Figure 3. Panepoxydone induces apoptosis in breast cancer cells.

(A) MCF-7, MDA-MB-231, MDA-MB-468 and MDA-MB-453 breast cancer cells were grown in a 6-well plate (1×10⁶ cells/well) and treated with increasing concentrations of PP or DMSO (0.2% vehicle control) for 24 hrs. After treatment, cells were stained with 7-AAD and PE Annexin V followed by flow cytometry. Unstained DMSO-treated cells served as a negative control. Data show a dose-dependent increase in the number of apoptotic cells in all breast cancer cells after treatment with PP as compared to control cells.
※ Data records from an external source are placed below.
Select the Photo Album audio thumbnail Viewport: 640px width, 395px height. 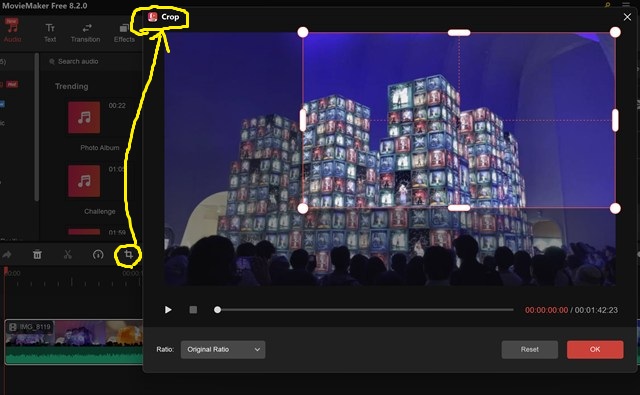[x=84, y=118]
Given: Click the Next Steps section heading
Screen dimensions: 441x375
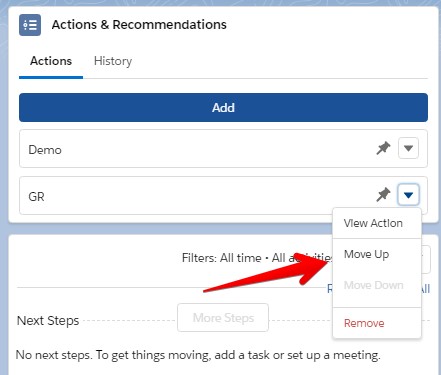Looking at the screenshot, I should 48,321.

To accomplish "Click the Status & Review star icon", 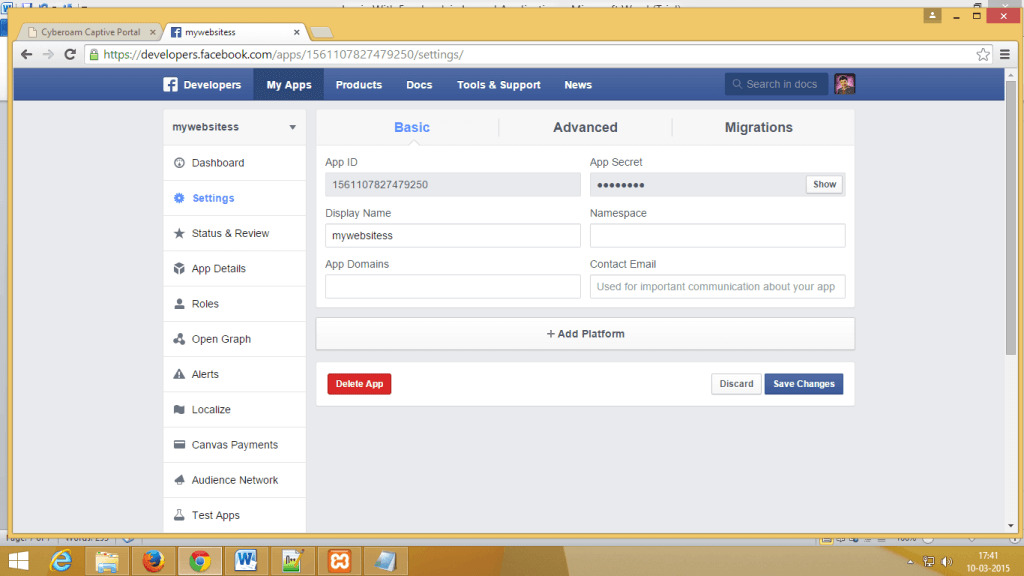I will (179, 233).
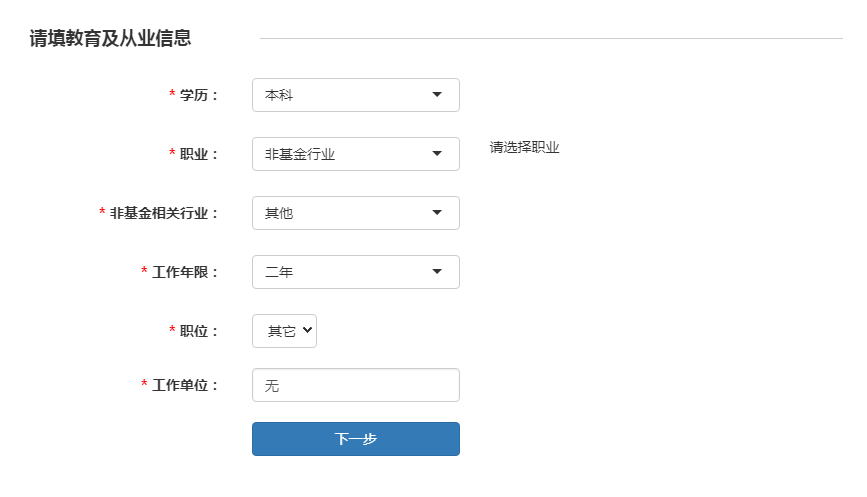867x497 pixels.
Task: Open the 学历 dropdown showing 本科
Action: tap(356, 95)
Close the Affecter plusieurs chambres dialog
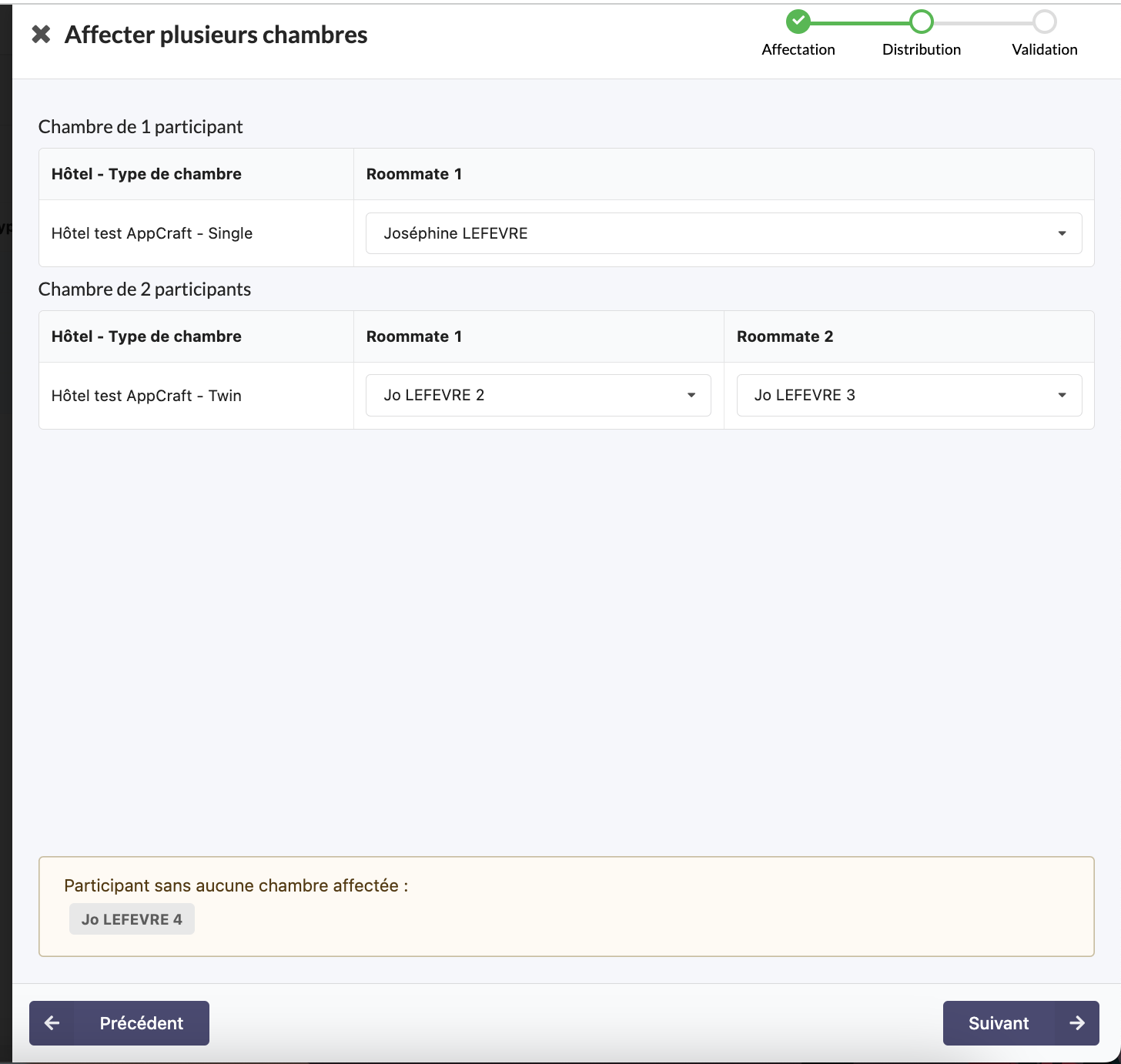This screenshot has width=1121, height=1064. (41, 34)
A representative picture of two independent experiments is shown. (B) Histogram representation of increased number of apoptotic cells in breast cancer cells after treatment with PP. (C) Total protein was isolated from control and PP-treated breast cancer cells and subjected to immunoblotting of apoptosis an dsurvival related proteins. Membranes were stripped and re-probed with anti-actin antibody to ensure equal protein loading. Bax and cleaved PARP was upregulated and Bcl-2, survivin, cyclin D1 and caspase 3 was down-regulated in all breast cancer cells in a dose-dependent manner. (D) Bar diagram indicate the increased Bax/Bcl-2 ratio in all breast cancer cells after PP treatment indicating its role in apoptosis. * indicates statistically significant difference between PP treated and untreated cells at p<0.05 (*), p<0.01(**), and, p<.001(***) levels by student's t-test. Altogether this data indicate the possible role of PP in modulation of apoptosis related genes. Immunoblotting for each protein was performed at least twice.